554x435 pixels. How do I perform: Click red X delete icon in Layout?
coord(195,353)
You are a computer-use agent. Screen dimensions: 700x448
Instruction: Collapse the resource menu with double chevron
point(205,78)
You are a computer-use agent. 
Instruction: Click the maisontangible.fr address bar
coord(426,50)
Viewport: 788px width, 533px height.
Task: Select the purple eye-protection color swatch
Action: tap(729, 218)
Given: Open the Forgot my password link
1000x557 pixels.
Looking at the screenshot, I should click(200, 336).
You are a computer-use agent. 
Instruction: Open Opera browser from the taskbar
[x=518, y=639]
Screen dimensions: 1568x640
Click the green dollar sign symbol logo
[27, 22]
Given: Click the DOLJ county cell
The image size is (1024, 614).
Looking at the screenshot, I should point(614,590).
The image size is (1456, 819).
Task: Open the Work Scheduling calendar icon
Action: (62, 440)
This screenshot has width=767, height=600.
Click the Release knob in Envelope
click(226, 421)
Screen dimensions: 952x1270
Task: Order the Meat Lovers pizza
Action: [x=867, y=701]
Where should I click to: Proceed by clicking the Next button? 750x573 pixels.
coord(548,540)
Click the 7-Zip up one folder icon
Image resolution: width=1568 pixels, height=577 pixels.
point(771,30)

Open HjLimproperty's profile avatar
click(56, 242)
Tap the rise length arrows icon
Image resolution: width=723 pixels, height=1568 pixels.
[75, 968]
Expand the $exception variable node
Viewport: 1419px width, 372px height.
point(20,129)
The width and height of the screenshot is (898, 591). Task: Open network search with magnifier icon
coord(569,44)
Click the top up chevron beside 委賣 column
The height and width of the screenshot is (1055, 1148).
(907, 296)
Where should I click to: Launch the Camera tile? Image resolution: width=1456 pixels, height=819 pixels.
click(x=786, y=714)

The exercise:
Copy all of the records above exactly as they appear, line for line.

Task output:
554x435 pixels. How do I perform: Click red X delete icon in Layout?
coord(195,353)
You are a computer-use agent. Screen dimensions: 700x448
Instruction: Collapse the resource menu with double chevron
point(205,78)
You are a computer-use agent. 
Instruction: Click the maisontangible.fr address bar
coord(426,50)
Viewport: 788px width, 533px height.
Task: Select the purple eye-protection color swatch
Action: tap(729, 218)
Given: Open the Forgot my password link
1000x557 pixels.
Looking at the screenshot, I should click(200, 336).
You are a computer-use agent. 
Instruction: Open Opera browser from the taskbar
[x=518, y=639]
Screen dimensions: 1568x640
Click the green dollar sign symbol logo
[27, 22]
Given: Click the DOLJ county cell
The image size is (1024, 614).
Looking at the screenshot, I should point(614,590).
The image size is (1456, 819).
Task: Open the Work Scheduling calendar icon
Action: (62, 440)
This screenshot has width=767, height=600.
Click the Release knob in Envelope
click(226, 421)
Screen dimensions: 952x1270
Task: Order the Meat Lovers pizza
Action: [x=867, y=701]
Where should I click to: Proceed by clicking the Next button? 750x573 pixels.
coord(548,540)
Click the 7-Zip up one folder icon
Image resolution: width=1568 pixels, height=577 pixels.
point(771,30)

Open HjLimproperty's profile avatar
click(56, 242)
Tap the rise length arrows icon
Image resolution: width=723 pixels, height=1568 pixels.
[75, 968]
Expand the $exception variable node
Viewport: 1419px width, 372px height.
point(20,129)
The width and height of the screenshot is (898, 591). Task: Open network search with magnifier icon
coord(569,44)
Click the top up chevron beside 委賣 column
The height and width of the screenshot is (1055, 1148).
(907, 296)
Where should I click to: Launch the Camera tile? Image resolution: width=1456 pixels, height=819 pixels.
click(x=786, y=714)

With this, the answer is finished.